Calculate Euclidean distance from 2D and 3D points, coordinate lists, or differences with units in mm, cm, m, km, inches, and more.

Euclidean Distance Calculator

Choose the form that matches the values you already have.

2D points
3D points
Coordinate lists
Differences
Euclidean distance

Euclidean Distance Formula

The calculator uses the Pythagorean form of distance, extended to any number of dimensions.

d = √[ (x₂ − x₁)² + (y₂ − y₁)² + ... + (n₂ − n₁)² ]
  • d = Euclidean distance between the two points
  • x₁, y₁, ... = coordinates of point A
  • x₂, y₂, ... = coordinates of point B

For the Differences tab, you supply the deltas directly and the formula reduces to d = √(Δx₁² + Δx₂² + ... + Δxₙ²). Both points must use the same unit, and both must have the same number of dimensions. The result is always non-negative.

Reference Tables

Common 2D and 3D check values you can use to verify the calculator or sanity-check your own work.

Point A Point B Distance
(0, 0)(3, 4)5
(1, 1)(4, 5)5
(−2, 3)(4, −5)10
(0, 0, 0)(2, 3, 6)7
(1, 2, 2)(4, 6, 14)13

Quick unit conversion for the most common length units. The calculator handles these automatically when you pick a unit other than "unitless."

From To meters
1 mm0.001 m
1 cm0.01 m
1 in0.0254 m
1 ft0.3048 m
1 yd0.9144 m
1 km1000 m
1 mi1609.344 m

Worked Examples

2D example. Find the distance between (1, 2) and (4, 6).

Δx = 3, Δy = 4. d = √(9 + 16) = √25 = 5.

3D example. Find the distance between (0, 0, 0) and (2, 3, 6).

Δx = 2, Δy = 3, Δz = 6. d = √(4 + 9 + 36) = √49 = 7.

n-dimensional example. For A = (1, 2, 3, 4) and B = (5, 6, 7, 8), each squared difference is 16. d = √(16 × 4) = √64 = 8.

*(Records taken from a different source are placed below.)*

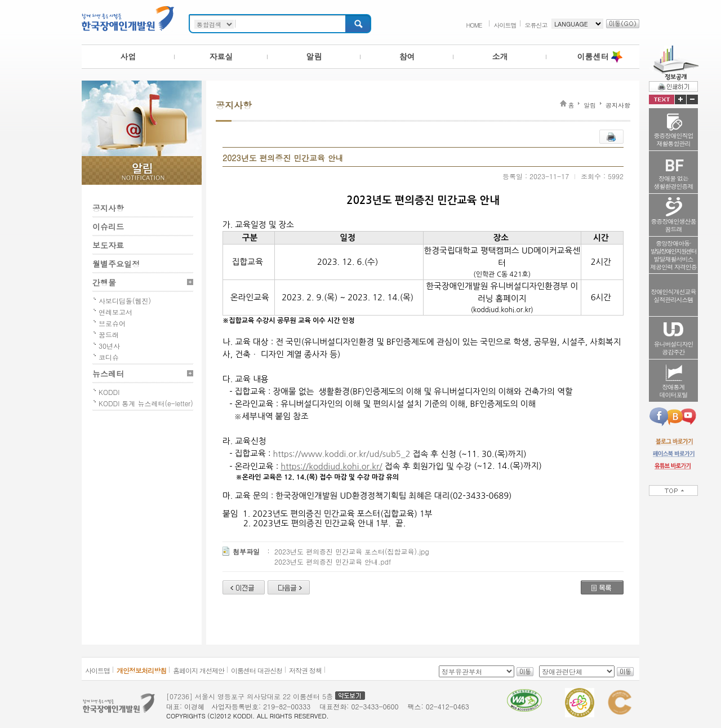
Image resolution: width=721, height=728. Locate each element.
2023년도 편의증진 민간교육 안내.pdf (332, 561)
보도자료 (108, 245)
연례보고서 (115, 312)
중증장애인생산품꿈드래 (674, 225)
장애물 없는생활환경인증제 (674, 182)
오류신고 (536, 25)
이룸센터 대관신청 (256, 670)
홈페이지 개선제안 (198, 670)
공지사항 (108, 208)
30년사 (109, 345)
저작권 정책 (305, 670)
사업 (128, 56)
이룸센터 (593, 56)
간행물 (104, 282)
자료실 (221, 56)
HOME (474, 25)
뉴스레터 (108, 374)
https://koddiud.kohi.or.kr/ (331, 466)
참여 (407, 56)
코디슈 (109, 357)
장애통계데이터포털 (674, 390)
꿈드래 (109, 334)
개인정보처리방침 (141, 670)
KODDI (109, 392)
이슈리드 (108, 227)
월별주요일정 (116, 264)
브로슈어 (112, 323)
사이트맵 (505, 25)
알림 (314, 56)
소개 (500, 56)
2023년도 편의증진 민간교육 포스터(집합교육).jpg (351, 551)
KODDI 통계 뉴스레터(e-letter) (146, 403)
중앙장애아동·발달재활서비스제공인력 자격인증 (673, 255)
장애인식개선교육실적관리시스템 (674, 295)
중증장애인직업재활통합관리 (674, 139)
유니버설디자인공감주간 (674, 348)
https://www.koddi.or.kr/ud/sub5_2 (342, 454)
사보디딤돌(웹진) (124, 300)
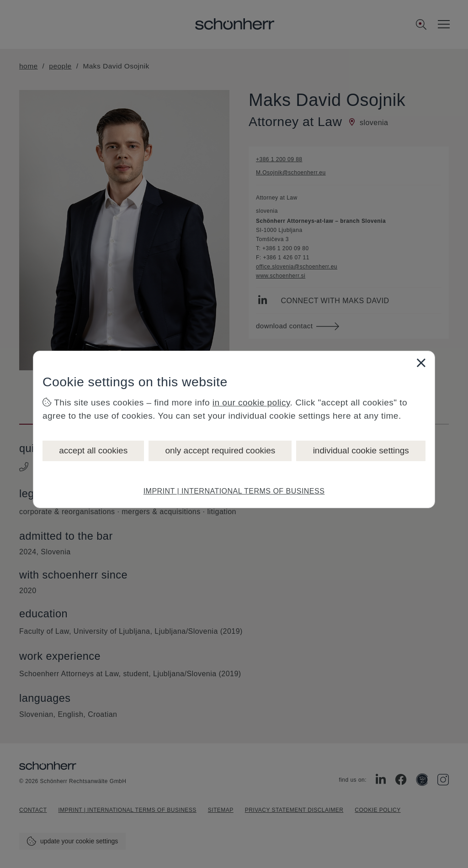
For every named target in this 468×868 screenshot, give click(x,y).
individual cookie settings (361, 450)
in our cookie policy (251, 402)
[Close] (421, 363)
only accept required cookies (220, 450)
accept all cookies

Why squaring matters. Squaring removes negative signs so direction does not affect the result. Distance from A to B equals distance from B to A.

Euclidean vs. Manhattan. Euclidean distance is the straight-line path. Manhattan distance sums the absolute differences (|Δx| + |Δy| + ...) and is always greater than or equal to the Euclidean value.